━━ TASK INPUT ━━

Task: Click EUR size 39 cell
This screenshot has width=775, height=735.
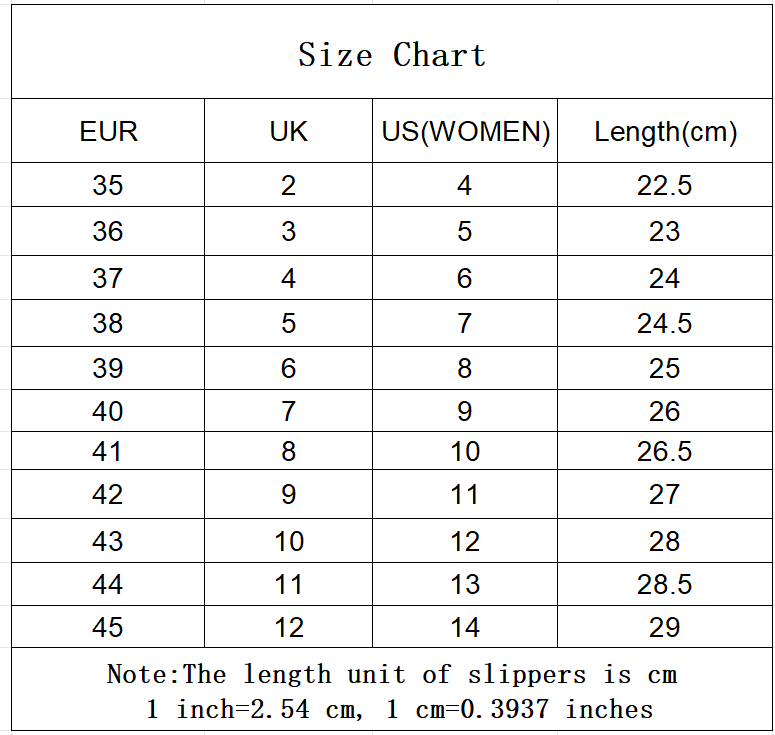Action: [x=108, y=369]
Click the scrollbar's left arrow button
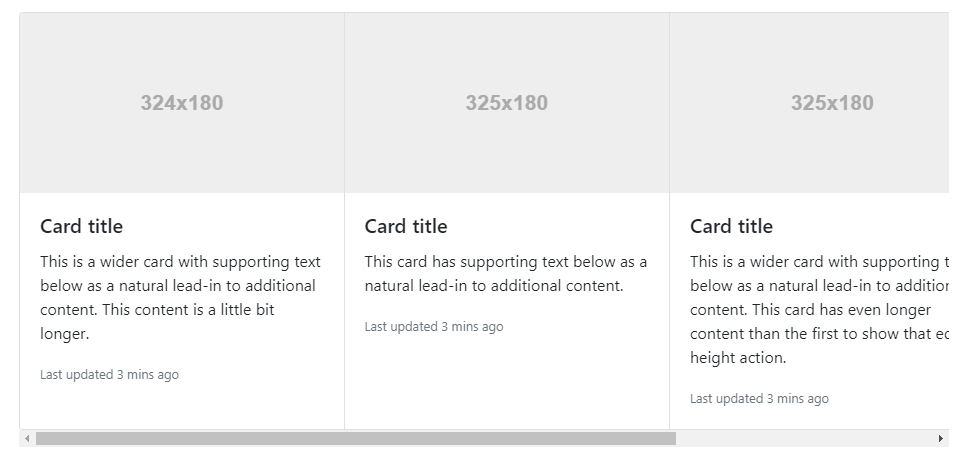 (27, 439)
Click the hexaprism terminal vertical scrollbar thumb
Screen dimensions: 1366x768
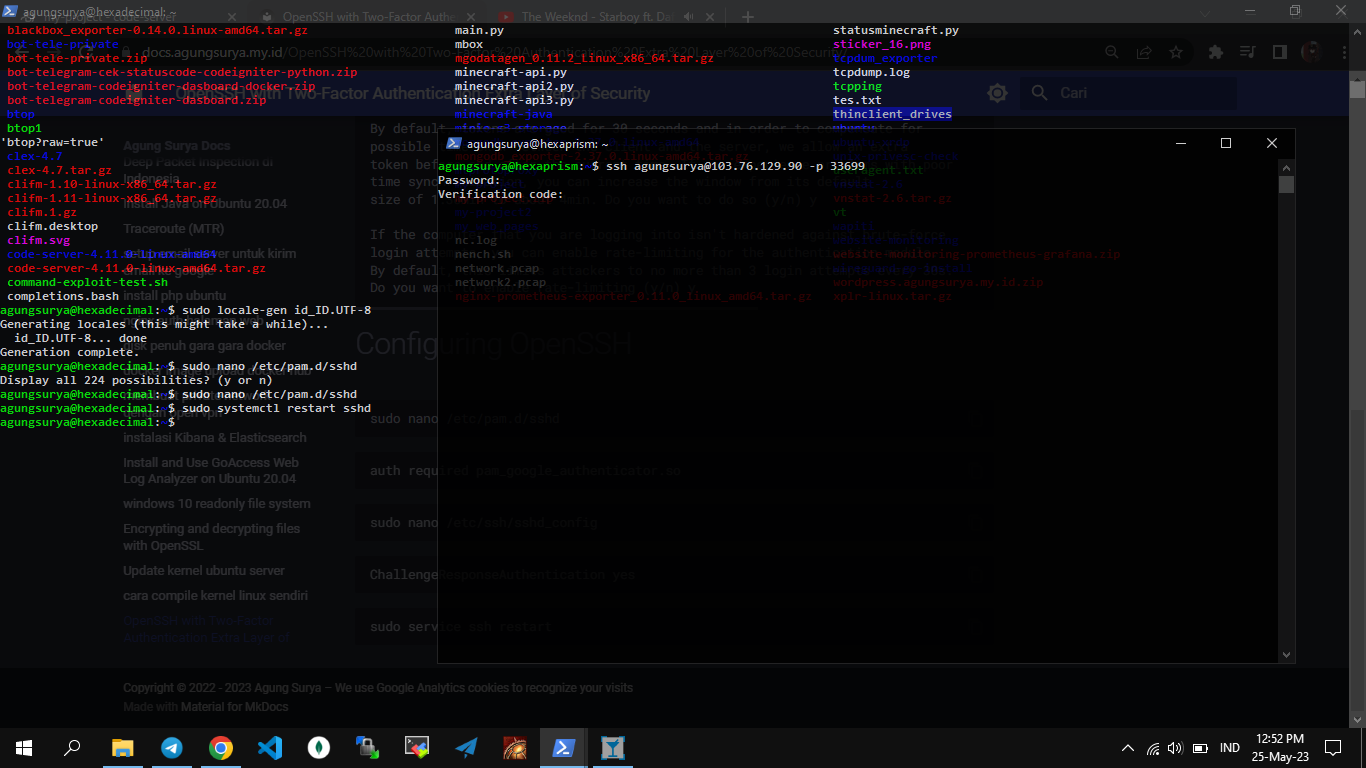point(1287,184)
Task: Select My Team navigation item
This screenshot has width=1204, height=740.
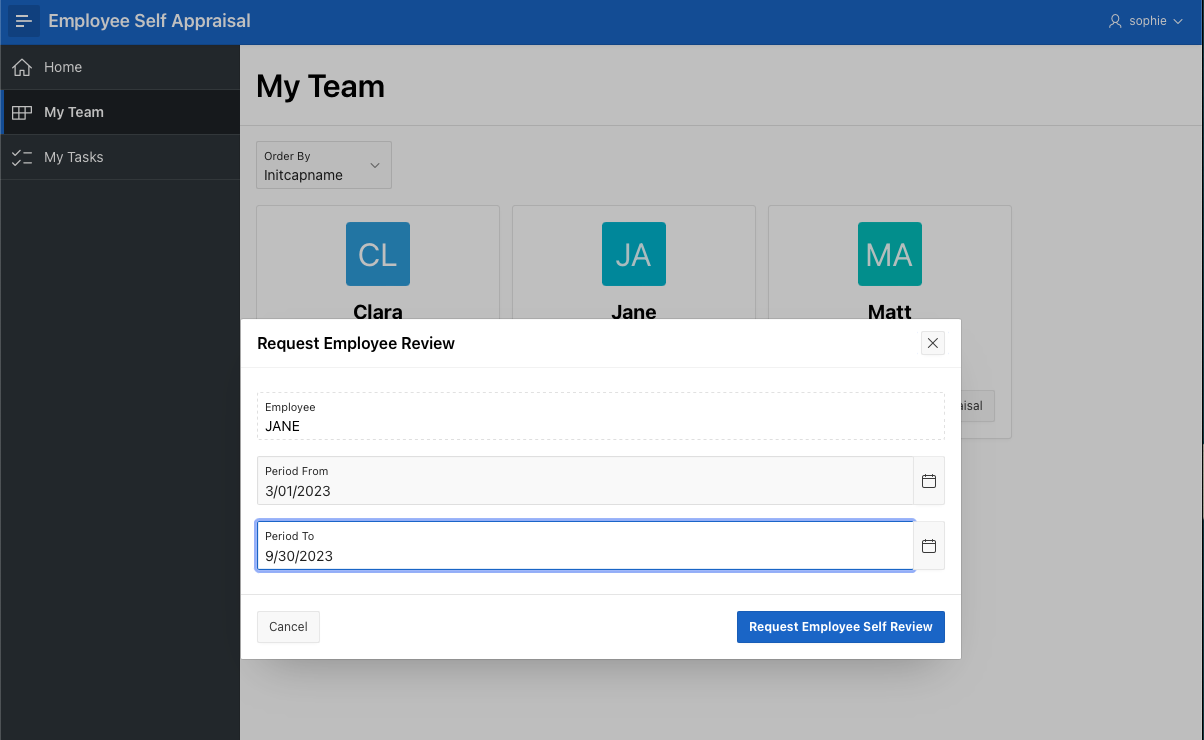Action: (74, 112)
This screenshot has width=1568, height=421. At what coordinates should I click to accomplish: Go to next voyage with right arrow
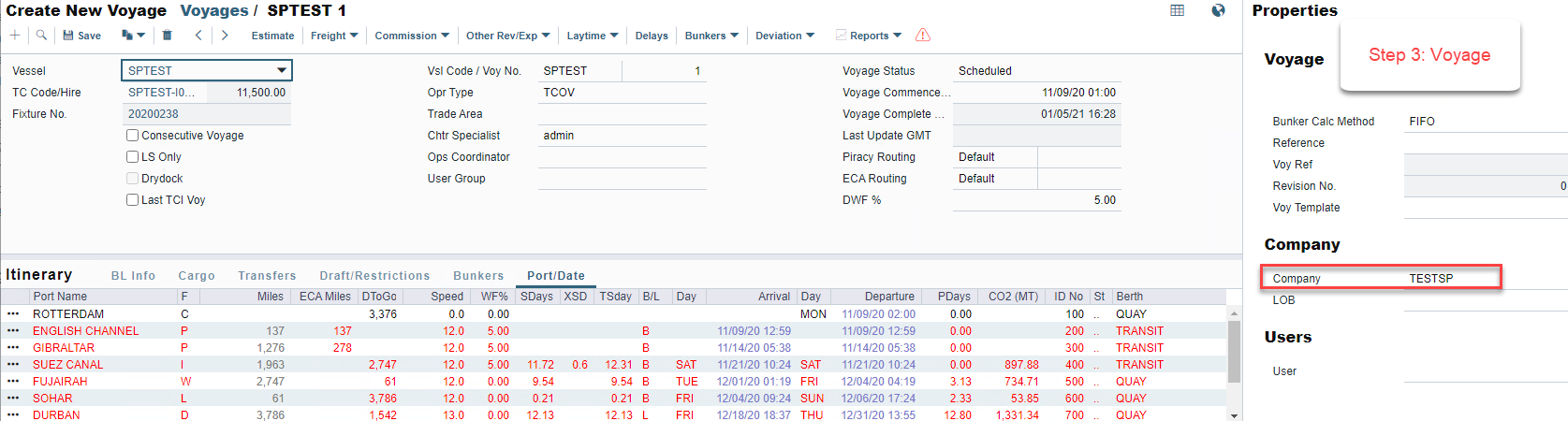coord(225,36)
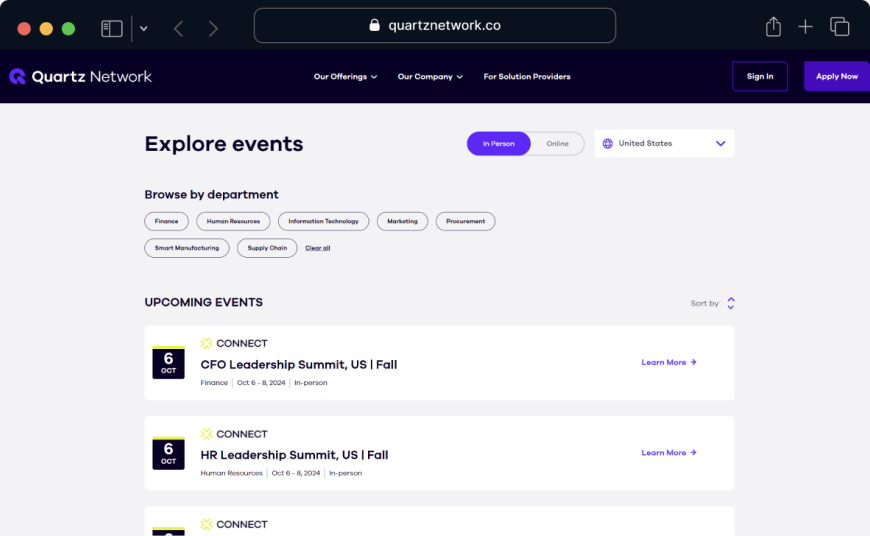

━━━

TASK ITEM:
Repeat the listing above in full, exactly, and omit its pictures.

THE ANSWER:
Task: Click EUR size 39 cell
This screenshot has width=775, height=735.
Action: [x=108, y=369]
Click the scrollbar's left arrow button
 (27, 439)
Click the hexaprism terminal vertical scrollbar thumb
Screen dimensions: 1366x768
point(1287,184)
Task: Select My Team navigation item
This screenshot has width=1204, height=740.
Action: (74, 112)
This screenshot has width=1568, height=421. At what coordinates should I click to accomplish: Go to next voyage with right arrow
coord(225,36)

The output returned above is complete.